**How to complete this task:** The required output is the lines below from the line containing "Task: Save the chatflow with the disk icon" to the line containing "Screen dimensions: 1157x439", inclusive, retyped exactly. No other lines belong in it.

**Working data:**

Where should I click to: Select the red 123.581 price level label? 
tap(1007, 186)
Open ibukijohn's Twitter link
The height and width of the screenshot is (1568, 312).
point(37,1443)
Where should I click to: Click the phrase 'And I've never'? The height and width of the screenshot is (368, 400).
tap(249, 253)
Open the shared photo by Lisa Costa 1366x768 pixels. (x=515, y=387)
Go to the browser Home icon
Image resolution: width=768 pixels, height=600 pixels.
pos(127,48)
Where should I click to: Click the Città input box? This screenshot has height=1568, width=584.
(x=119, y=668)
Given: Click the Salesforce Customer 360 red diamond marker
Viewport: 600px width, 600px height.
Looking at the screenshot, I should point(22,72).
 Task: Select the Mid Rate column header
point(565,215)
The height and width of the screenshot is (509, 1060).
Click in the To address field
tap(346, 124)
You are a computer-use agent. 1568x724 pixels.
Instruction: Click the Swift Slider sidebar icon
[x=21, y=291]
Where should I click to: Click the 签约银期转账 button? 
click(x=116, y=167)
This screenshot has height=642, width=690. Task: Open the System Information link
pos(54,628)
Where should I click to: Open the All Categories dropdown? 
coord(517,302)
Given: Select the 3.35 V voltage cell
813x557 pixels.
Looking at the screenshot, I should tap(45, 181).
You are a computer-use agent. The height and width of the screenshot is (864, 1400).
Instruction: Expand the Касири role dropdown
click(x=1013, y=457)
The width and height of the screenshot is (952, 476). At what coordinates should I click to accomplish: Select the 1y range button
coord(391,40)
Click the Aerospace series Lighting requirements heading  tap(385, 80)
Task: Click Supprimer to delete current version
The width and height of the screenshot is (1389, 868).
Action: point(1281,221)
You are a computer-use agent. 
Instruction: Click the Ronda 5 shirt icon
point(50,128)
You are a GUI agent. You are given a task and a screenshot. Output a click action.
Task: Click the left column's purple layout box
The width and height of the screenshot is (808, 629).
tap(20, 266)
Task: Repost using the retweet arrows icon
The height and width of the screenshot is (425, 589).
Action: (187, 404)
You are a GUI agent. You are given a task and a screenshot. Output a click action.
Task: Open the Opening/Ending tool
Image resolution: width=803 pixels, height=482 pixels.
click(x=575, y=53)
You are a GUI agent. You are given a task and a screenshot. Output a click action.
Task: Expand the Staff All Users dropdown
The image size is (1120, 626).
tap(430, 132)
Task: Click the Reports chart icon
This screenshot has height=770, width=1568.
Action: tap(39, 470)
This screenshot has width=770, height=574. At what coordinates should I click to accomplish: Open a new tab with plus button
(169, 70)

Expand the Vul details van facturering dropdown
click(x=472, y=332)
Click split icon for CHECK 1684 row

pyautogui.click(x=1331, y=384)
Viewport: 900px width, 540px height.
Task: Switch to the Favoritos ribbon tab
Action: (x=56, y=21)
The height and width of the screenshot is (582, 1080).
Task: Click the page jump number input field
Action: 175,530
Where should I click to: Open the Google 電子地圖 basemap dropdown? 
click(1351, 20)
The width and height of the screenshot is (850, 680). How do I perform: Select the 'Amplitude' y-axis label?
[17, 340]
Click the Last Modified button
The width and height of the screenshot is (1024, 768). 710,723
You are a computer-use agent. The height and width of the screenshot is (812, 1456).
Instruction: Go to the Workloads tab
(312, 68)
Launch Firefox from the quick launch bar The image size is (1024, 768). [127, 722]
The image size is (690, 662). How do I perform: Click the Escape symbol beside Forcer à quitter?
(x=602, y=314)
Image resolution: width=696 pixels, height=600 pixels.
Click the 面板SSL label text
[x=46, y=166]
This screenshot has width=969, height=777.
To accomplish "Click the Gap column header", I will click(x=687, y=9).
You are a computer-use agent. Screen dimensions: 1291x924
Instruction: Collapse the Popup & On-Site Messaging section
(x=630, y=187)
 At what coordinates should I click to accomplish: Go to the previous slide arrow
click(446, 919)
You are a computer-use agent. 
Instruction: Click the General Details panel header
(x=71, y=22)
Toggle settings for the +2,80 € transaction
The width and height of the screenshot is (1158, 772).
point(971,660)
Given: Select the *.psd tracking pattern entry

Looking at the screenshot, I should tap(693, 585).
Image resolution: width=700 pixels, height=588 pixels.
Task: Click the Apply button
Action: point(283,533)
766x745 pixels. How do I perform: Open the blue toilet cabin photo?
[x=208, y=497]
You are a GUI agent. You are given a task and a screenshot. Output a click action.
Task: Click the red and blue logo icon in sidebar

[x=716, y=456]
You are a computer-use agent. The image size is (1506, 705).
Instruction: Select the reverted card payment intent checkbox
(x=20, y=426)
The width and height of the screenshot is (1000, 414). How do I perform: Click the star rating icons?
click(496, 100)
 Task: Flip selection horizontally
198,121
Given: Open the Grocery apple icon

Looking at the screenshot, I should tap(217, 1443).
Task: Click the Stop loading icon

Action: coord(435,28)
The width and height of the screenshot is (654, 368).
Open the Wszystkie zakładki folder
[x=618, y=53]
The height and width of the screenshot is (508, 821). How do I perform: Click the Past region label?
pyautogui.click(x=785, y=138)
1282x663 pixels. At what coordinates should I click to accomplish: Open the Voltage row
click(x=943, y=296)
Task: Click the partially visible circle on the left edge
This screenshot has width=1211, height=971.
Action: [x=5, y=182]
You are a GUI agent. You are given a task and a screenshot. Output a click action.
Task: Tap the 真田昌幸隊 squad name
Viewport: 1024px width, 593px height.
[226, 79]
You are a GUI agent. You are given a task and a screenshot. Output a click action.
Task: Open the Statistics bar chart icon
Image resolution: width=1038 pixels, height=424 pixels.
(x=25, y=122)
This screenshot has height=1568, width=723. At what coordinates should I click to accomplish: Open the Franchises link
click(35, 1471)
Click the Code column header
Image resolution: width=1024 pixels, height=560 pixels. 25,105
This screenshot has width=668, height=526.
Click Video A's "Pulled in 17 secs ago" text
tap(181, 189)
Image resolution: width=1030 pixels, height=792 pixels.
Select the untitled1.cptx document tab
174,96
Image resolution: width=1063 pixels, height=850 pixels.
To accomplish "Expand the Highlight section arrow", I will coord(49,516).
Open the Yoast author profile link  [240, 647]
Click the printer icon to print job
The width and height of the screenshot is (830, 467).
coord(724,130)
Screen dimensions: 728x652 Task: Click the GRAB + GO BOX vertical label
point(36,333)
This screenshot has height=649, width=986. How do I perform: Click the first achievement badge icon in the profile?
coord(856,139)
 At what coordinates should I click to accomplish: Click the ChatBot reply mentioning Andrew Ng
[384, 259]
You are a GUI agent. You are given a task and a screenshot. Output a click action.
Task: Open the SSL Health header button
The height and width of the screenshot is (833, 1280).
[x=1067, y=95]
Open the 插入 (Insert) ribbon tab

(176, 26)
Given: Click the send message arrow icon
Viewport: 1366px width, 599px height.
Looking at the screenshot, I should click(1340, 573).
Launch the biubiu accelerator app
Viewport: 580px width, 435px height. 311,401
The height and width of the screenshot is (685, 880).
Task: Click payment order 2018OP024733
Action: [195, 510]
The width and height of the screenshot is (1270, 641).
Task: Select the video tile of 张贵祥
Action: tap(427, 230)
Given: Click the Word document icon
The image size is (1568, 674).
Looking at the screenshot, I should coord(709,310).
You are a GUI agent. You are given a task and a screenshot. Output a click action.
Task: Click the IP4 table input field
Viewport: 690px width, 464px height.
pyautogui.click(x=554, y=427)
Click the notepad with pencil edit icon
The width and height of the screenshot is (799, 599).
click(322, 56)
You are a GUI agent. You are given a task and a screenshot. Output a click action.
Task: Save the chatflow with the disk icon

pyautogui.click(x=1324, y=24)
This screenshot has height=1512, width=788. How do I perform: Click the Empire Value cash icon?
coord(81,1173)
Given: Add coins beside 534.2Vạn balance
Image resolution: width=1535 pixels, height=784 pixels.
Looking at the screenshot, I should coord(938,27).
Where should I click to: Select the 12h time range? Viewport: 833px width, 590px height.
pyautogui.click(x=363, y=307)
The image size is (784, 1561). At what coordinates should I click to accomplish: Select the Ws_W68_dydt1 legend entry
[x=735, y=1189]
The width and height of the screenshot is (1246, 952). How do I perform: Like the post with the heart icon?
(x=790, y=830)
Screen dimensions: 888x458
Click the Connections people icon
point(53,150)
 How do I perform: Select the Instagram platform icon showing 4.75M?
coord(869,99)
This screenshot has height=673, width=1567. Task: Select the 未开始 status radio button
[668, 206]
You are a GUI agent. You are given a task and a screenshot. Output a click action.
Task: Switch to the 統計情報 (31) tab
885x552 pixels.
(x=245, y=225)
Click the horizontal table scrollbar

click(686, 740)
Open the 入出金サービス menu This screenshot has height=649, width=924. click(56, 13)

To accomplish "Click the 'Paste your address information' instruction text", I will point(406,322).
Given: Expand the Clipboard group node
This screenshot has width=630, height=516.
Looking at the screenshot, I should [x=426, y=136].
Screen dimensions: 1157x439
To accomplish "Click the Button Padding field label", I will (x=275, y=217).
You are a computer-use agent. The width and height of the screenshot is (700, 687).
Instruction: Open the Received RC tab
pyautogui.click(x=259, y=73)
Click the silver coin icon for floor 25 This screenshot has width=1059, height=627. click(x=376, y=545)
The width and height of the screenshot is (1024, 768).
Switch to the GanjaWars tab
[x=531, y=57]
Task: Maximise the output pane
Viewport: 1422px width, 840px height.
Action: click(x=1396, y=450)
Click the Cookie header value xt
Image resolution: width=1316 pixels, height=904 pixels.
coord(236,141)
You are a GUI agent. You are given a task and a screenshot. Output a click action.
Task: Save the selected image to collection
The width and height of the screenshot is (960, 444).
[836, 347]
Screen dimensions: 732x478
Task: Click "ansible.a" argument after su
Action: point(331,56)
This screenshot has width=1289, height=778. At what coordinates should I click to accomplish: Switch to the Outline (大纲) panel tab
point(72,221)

**Result for this exercise:**
Task: Save the chatflow with the disk icon

pyautogui.click(x=1324, y=24)
This screenshot has height=1512, width=788. How do I perform: Click the Empire Value cash icon?
coord(81,1173)
Given: Add coins beside 534.2Vạn balance
Image resolution: width=1535 pixels, height=784 pixels.
Looking at the screenshot, I should coord(938,27).
Where should I click to: Select the 12h time range? Viewport: 833px width, 590px height.
pyautogui.click(x=363, y=307)
The image size is (784, 1561). At what coordinates should I click to accomplish: Select the Ws_W68_dydt1 legend entry
[x=735, y=1189]
The width and height of the screenshot is (1246, 952). How do I perform: Like the post with the heart icon?
(x=790, y=830)
Screen dimensions: 888x458
Click the Connections people icon
point(53,150)
 How do I perform: Select the Instagram platform icon showing 4.75M?
coord(869,99)
This screenshot has height=673, width=1567. Task: Select the 未开始 status radio button
[668, 206]
You are a GUI agent. You are given a task and a screenshot. Output a click action.
Task: Switch to the 統計情報 (31) tab
885x552 pixels.
(x=245, y=225)
Click the horizontal table scrollbar

click(686, 740)
Open the 入出金サービス menu This screenshot has height=649, width=924. click(56, 13)

To accomplish "Click the 'Paste your address information' instruction text", I will point(406,322).
Given: Expand the Clipboard group node
This screenshot has width=630, height=516.
Looking at the screenshot, I should [x=426, y=136].
Screen dimensions: 1157x439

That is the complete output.